● PROBLEM TO SOLVE: The answer must be an exact printing of every record below, with the pictures omitted.

● Items from a dataset:
=======

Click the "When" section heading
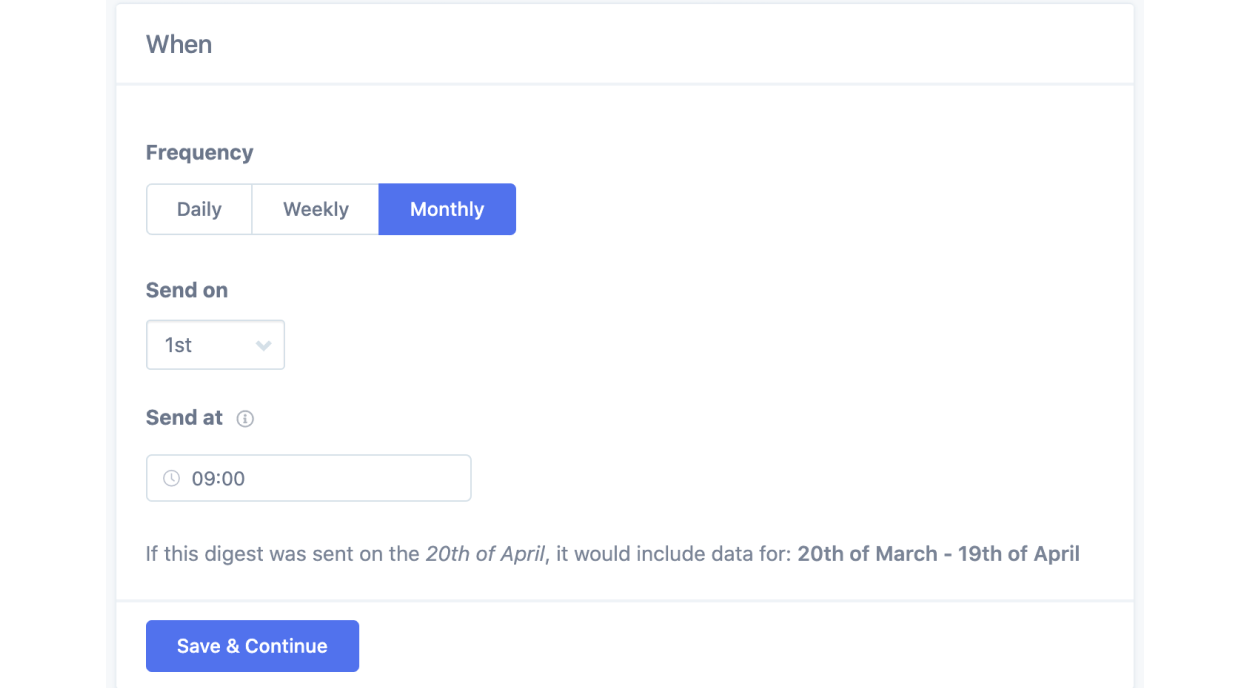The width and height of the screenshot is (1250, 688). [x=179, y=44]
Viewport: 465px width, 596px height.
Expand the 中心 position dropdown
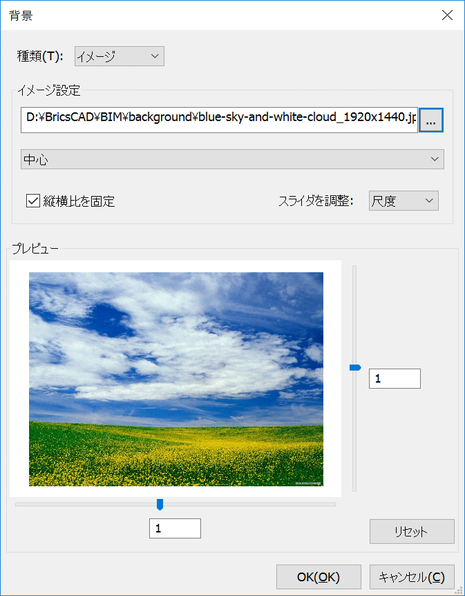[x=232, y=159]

=======

● EXERCISE SOLUTION:
Click the "When" section heading
The width and height of the screenshot is (1250, 688). [x=179, y=44]
Viewport: 465px width, 596px height.
Expand the 中心 position dropdown
[x=232, y=159]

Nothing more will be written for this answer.